Many states have experienced similar problems, including Michigan. The City of Muskegon—not state health officials—closed Women’s Medical Services in 2012 after discovering unsterilized equipment, numerous leaks in the roof and widespread general filth.

Right to Life of Michigan compiled an in-depth report at the beginning of 2012 showing multiple abuses by the abortion industry in the state, as well as state regulatory failures. Michigan began to address these serious problems on December 28, 2012 with passage of the Prolife Omnibus Act. The Act’s most important provision closed a loophole which had been allowing abortion clinics to dodge state health officials since regulations were updated in 1999.

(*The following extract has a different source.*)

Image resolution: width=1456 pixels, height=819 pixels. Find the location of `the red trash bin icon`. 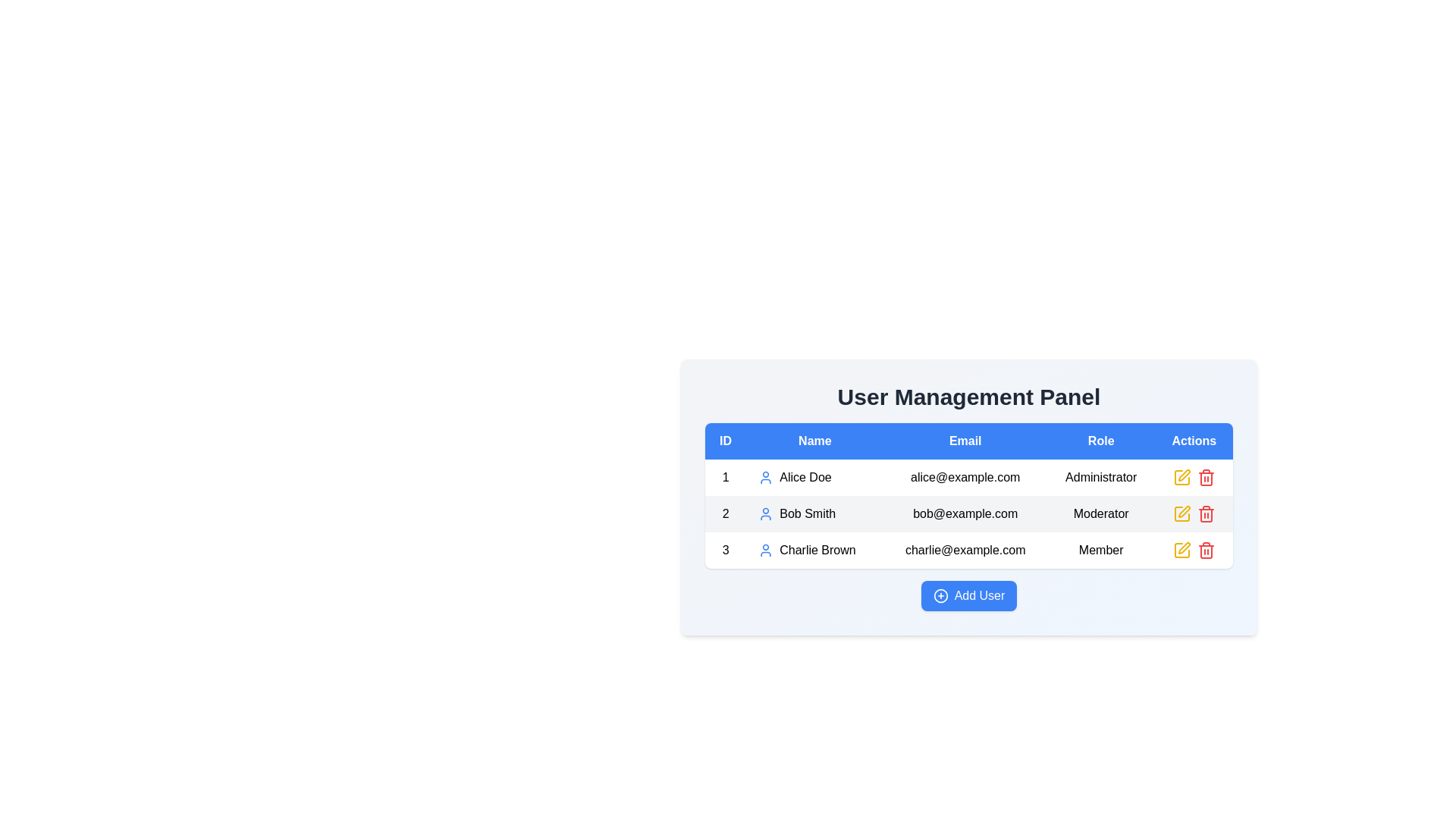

Planned Parenthood recently announced they may take Michigan’s regulations to court. Michigan’s law is different from Texas in a couple of key ways, however.

Michigan requires abortionists to have transfer agreements with hospitals, not admitting privileges. Transfer agreements are easier to get, yet are another way to ensure a continuum of care for women who experience botched abortions.

Compared with Texas, Michigan’s regulation of abortion clinics has historically been bad. It wasn’t until the Prolife Omnibus Act that most Michigan abortion clinics were even licensed or inspected.

Requiring top-flight care at abortion clinics is now apparently unconstitutional. Despite that, the abortion industry in Michigan will have a difficult time explaining how abortion clinics shouldn’t even have to be licensed and inspected, a standard that places like fast food joints and tattoo shops manage to survive with.